No. 23 – Manchester Giants
- Position: Shooting guard
- League: British Basketball League

Personal information
- Born: 13 September 1991 (age 33) Birmingham, England
- Nationality: British
- Listed height: 6 ft 6 in (1.98 m)
- Listed weight: 184 lb (83 kg)

Career information
- College: John Brown (2012–2014); Fort Lewis (2014–2016);
- NBA draft: 2016: undrafted
- Playing career: 2016–present

Career history
- 2016–2017: Hertener Löwen
- 2017–2018: Glasgow Rocks
- 2018: BC Boncourt
- 2019: Breiðablik
- 2019: Nässjö Basket
- 2019–2020: Worcester Wolves
- 2021–2022: Plymouth City Patriots
- 2022–2023: Al-Ahli Jeddah
- 2023–present: Manchester Giants

= Kofi Josephs =

British basketball player

Kofi Omar Josephs (born 13 September 1991) is a British basketball player who last played in the British Basketball League for Manchester Giants. He also plays for the British national team.

==Professional career==
Josephs spent the 2017–18 season with the Glasgow Rocks and averaged 13.5 points, 3.6 rebounds and 2.2 assists per game. On 21 August 2018, he signed with BC Boncourt.

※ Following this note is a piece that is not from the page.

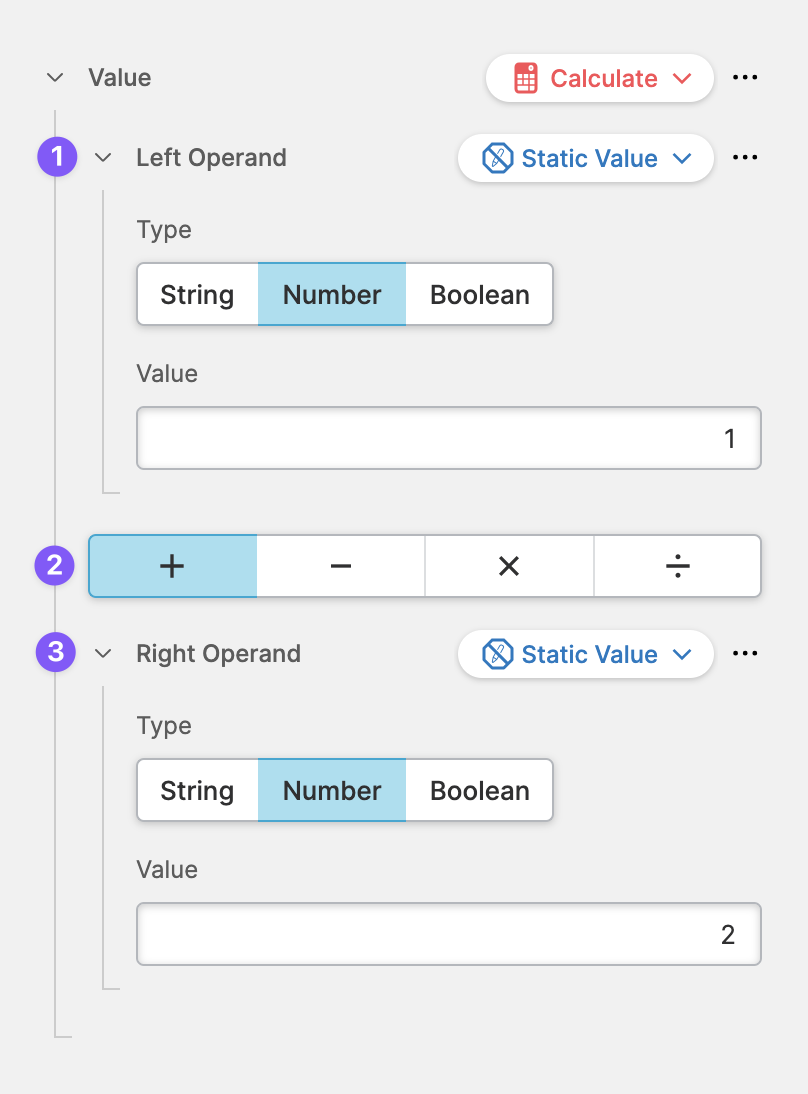The image size is (808, 1094).
Task: Open the Value row more options menu
Action: tap(745, 78)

In January 2019, Josephs signed with Úrvalsdeild karla club Breiðablik. In February 2019, he reached an agreement with Breiðablik to allow him to sign with Nässjö Basket of the Swedish Basketligan. In 7 games with Breiðablik, he averaged 18.1 points per game.

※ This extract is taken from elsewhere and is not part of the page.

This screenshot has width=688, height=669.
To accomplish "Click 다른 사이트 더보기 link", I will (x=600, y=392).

On 24 July 2019, Josephs was unveiled as the first signing of BBL team Worcester Wolves for the 2019–20 season.

In early November 2021, Josephs joined the Plymouth City Patriots after an 18-month hiatus from basketball activities. On 21 November 2021, Josephs scored 46 points in a narrow overtime home loss to the Manchester Giants, the record for the most points scored in a game in BBL history by a British-born player, shooting 15-26 from the field alongside 8 assists, 3 rebounds and 3 steals.

On 2 March 2022, Josephs tended his resignation from the Plymouth City Patriots roster with immediate effect citing personal reasons.

==National team career==
He participated at the EuroBasket 2017 with the British national team.